I finished my 40th project on the first day in December rather than the last. Pretty darn pleased with myself at the moment!

This is the Nuvem by Martina Behm. This was such a fantastic and easy, comfortable knit! I would knit it again in a heartbeat if I had the appropriate yarn for it.

The ruffles are a different handspun from the main body of the shawl but I think I did a great job on the color match. The fiber match isn’t at all the same, but that won’t be an issue.

Since then, I’ve been working on spinning up the rest of the fiber I used for the edging. However, my wrist is beginning to hurt so I need to find something else to cast on soon. I need a spinning break!

Other things from the weekend/vacation. First of all, I REALLY needed the vacation. It’s amazing to me how exhausted I am during the week but if I’ve got a few days off with downtime, including extra sleep, I feel so fantastic and with it in the evenings!

Both the dogs have vet appointments this week. I’ve barely been blogging so I haven’t really been talking about it much, but Miss Lizzie’s got very little appetite over the past few months. We need to identify if it’s her meds causing the issue or something else, and then we need to come up with a plan to mitigate it. She’s lost too much weight now. And since when it rains, it pours, Rose came home from the dog park unable to put weight on a back leg. I’ve noticed a little bit of limping from time to time in the past, but for a dog who has run blisters into her paw pads before, I just figured she was overexerting herself. Now I suspect we’ve got an ACL tear and while I am desperately trying not to catastrophize, I suspect she’s going to need a pretty big surgery. That’ll be a bit of a blow for us, and tough recovery, and I am definitely stressing over it all.
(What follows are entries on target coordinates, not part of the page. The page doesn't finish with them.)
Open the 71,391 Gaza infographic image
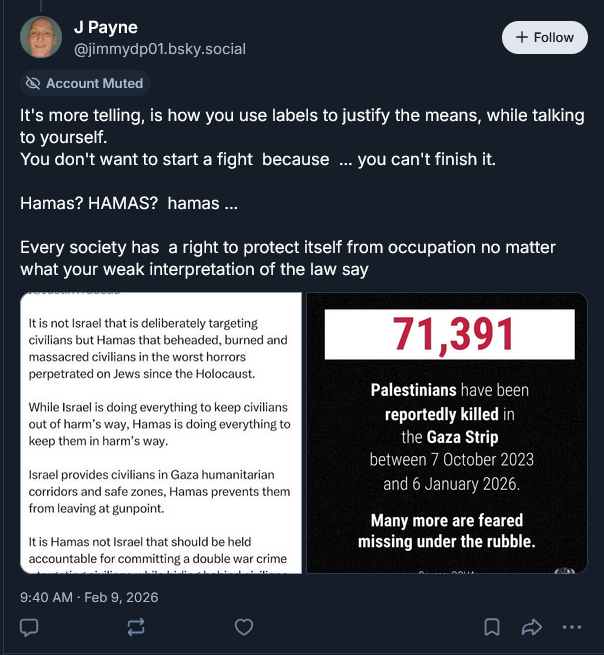The height and width of the screenshot is (655, 604). pyautogui.click(x=446, y=432)
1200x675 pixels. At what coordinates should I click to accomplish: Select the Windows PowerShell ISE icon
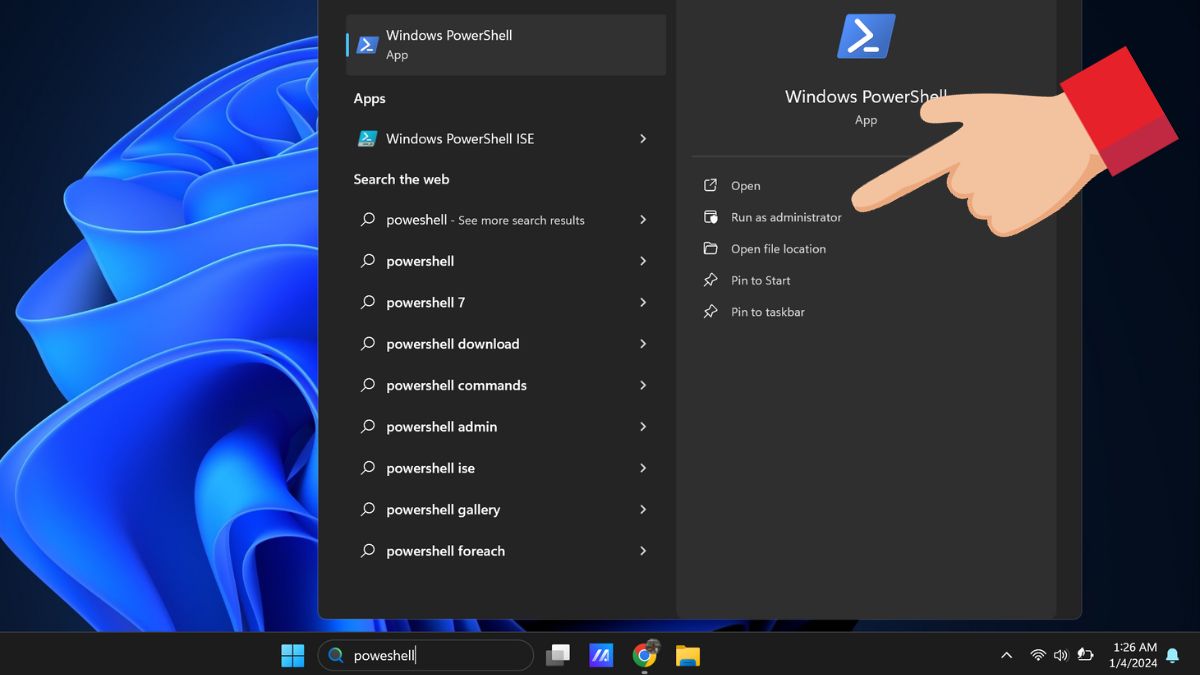tap(367, 138)
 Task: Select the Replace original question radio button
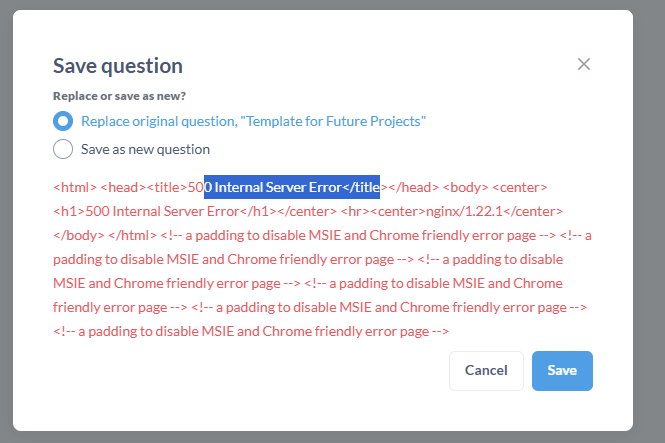(x=63, y=121)
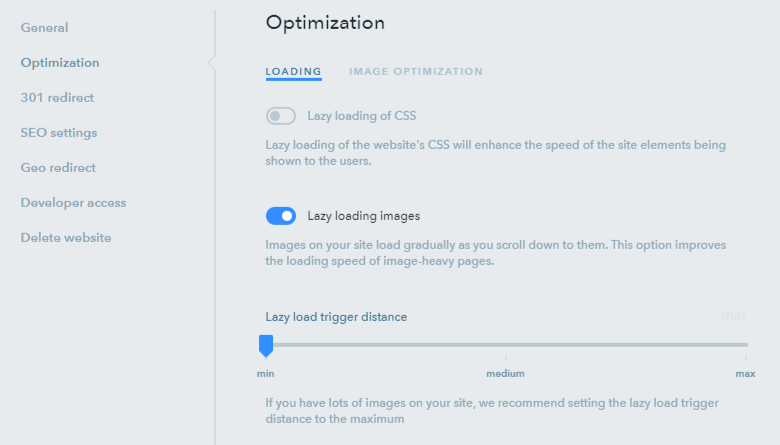Open the 301 redirect settings
The width and height of the screenshot is (780, 445).
(x=57, y=97)
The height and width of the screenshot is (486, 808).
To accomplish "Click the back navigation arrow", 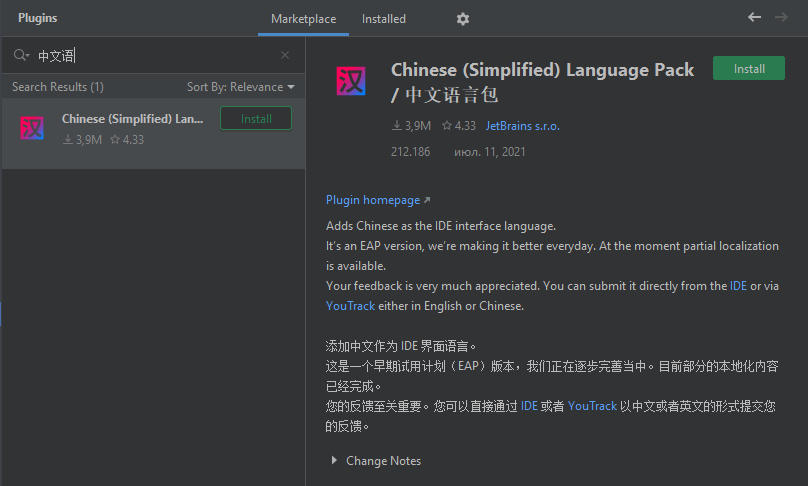I will tap(754, 17).
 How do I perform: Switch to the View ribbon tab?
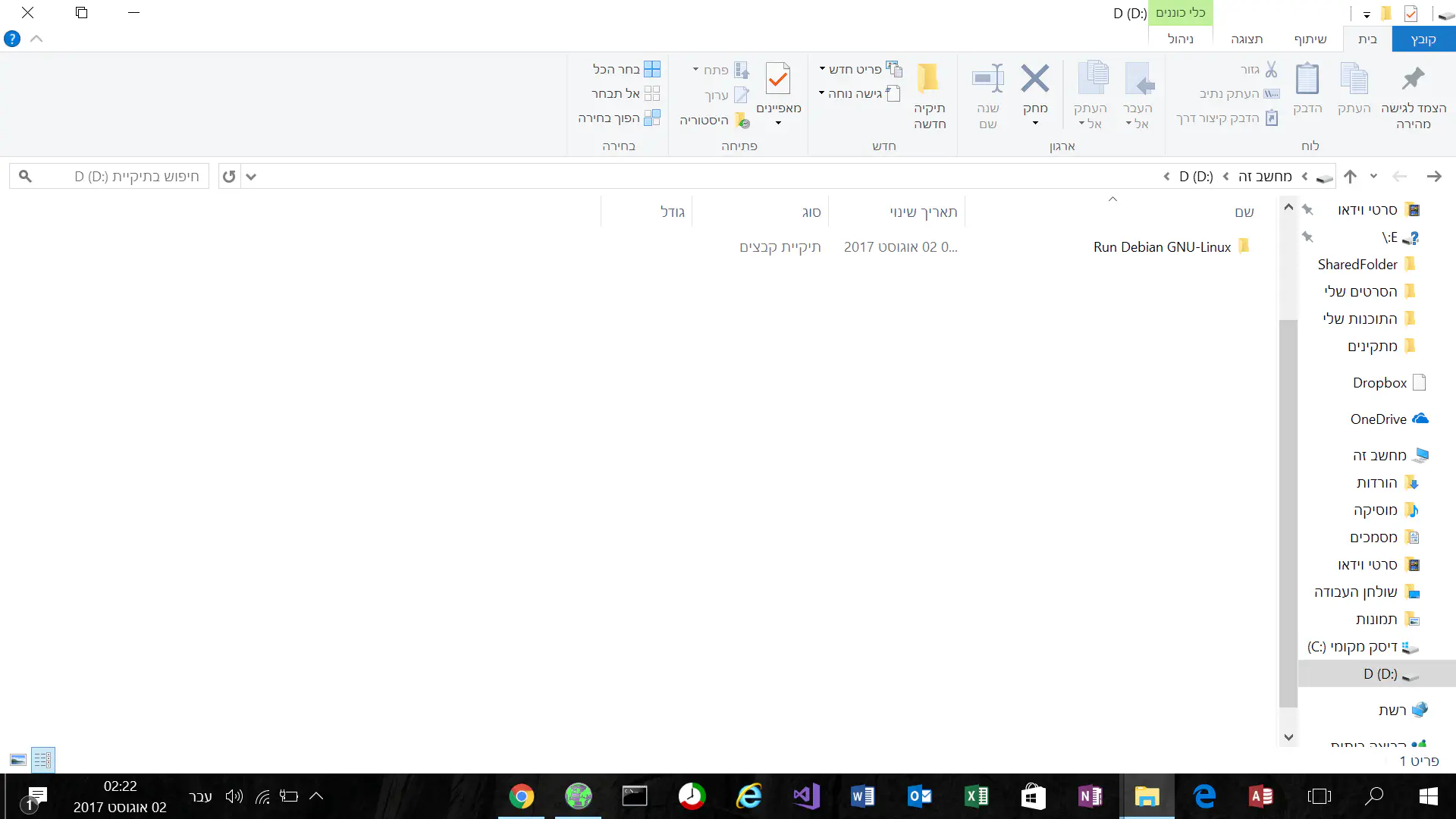[x=1246, y=39]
But we should know slightly more on Tuesday if I can get her in to see the vet at the same time as Lizzie. The other issue is very selfish on my part. I’ve never been good with hospitals or surgery or anything. I get nauseated when visiting people in the hospital. Sometimes I almost faint. I get an overwhelming feeling as if I am feeling the pain the person I am visiting is in. This seems now to have expanded to encompass my dog, as when looking up info on TPLO surgery, I get nauseated and lightheaded just thinking about it. So catastrophizing, that’s what I am over here doing. We love our sporty Rose, and we want her to stay healthy and sporty and not be in pain, so we’ll do what we have to, as she enriches our lives so much. But I am not looking forward to this on multiple levels.

I guess that’s it from here, a bit of a downer I suppose. Nevertheless, while the dogs have been a bit of a blow recently, we really did have a nice time off and holiday, and that I am so grateful for!